What you have to do: Reproduce the entire book review below, word for word.

Supplied text:
This book is an autobiography which
interleaves the author's life as a child, teenager and university student with
the year he spent as a correspondent in war-torn Sarajevo. The book starts with
the author landing in a Luftwaffe C-130 food-aid plane at Sarajevo airport in
August 1993 and ends, after his graduation from law school, with his marriage
in July 2001. Chapters literally alternate between the year in Sarajevo and the
incidents in his life before and, near the end of the book, after his period as
a war correspondent. The theme that links these two stories is the author's unipolar
As the stories develop we learn
that clinical depression runs in his mother's family and affected not only the
author but also one of his sisters. There is a moving account of how his
mother's brother, Robert, was virtually incapacitated by it and died young.
What this reviewer found most heartening was the wonderful account of the
author's family -- his mother and father come over as the most marvelous and
caring of people who have to endure agonies over two of their children but have
enormous reserves of inner strength and goodness to persevere and see both of
the children through the trauma of depression. This is also the story of caring
psychiatric professionals who take tremendous trouble to help their depressed
patients. Incidentally it is also an unusual compliment to the pharmaceutical
industry for their production firstly of Prozac which helped the author's
sister but did nothing for him and then later Zoloft which did do the trick for
him and helped him to re-enter the real world and enabled him to both find
himself and to do something for other people in the process.
The self-discovery and the doing of
good both came during his period working as a freelance journalist in Sarajevo.

Data:

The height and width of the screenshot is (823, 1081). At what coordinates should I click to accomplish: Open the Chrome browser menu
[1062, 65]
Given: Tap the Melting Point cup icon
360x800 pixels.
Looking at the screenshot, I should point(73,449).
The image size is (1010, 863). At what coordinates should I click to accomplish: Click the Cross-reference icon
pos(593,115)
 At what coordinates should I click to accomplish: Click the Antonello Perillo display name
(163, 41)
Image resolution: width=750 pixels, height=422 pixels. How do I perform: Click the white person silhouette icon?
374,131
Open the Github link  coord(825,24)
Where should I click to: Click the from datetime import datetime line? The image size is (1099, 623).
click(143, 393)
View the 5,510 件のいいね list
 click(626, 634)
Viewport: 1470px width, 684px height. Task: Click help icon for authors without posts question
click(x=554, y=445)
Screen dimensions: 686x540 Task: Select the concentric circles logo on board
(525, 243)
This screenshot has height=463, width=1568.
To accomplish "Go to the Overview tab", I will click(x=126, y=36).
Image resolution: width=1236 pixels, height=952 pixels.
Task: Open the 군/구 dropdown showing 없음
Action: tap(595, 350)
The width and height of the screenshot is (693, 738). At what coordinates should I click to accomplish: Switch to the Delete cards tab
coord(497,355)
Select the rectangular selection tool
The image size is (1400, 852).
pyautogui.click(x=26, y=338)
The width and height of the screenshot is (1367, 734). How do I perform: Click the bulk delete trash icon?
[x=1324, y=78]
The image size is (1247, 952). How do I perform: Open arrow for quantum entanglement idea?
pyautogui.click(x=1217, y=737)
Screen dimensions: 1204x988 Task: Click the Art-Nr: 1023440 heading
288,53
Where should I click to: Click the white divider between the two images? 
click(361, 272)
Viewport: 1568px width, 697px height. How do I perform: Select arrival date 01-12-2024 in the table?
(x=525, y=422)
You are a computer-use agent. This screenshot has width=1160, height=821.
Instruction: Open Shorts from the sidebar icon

Exercise result:
This book is an autobiography which
interleaves the author's life as a child, teenager and university student with
the year he spent as a correspondent in war-torn Sarajevo. The book starts with
the author landing in a Luftwaffe C-130 food-aid plane at Sarajevo airport in
August 1993 and ends, after his graduation from law school, with his marriage
in July 2001. Chapters literally alternate between the year in Sarajevo and the
incidents in his life before and, near the end of the book, after his period as
a war correspondent. The theme that links these two stories is the author's unipolar
As the stories develop we learn
that clinical depression runs in his mother's family and affected not only the
author but also one of his sisters. There is a moving account of how his
mother's brother, Robert, was virtually incapacitated by it and died young.
What this reviewer found most heartening was the wonderful account of the
author's family -- his mother and father come over as the most marvelous and
caring of people who have to endure agonies over two of their children but have
enormous reserves of inner strength and goodness to persevere and see both of
the children through the trauma of depression. This is also the story of caring
psychiatric professionals who take tremendous trouble to help their depressed
patients. Incidentally it is also an unusual compliment to the pharmaceutical
industry for their production firstly of Prozac which helped the author's
sister but did nothing for him and then later Zoloft which did do the trick for
him and helped him to re-enter the real world and enabled him to both find
himself and to do something for other people in the process.
The self-discovery and the doing of
good both came during his period working as a freelance journalist in Sarajevo.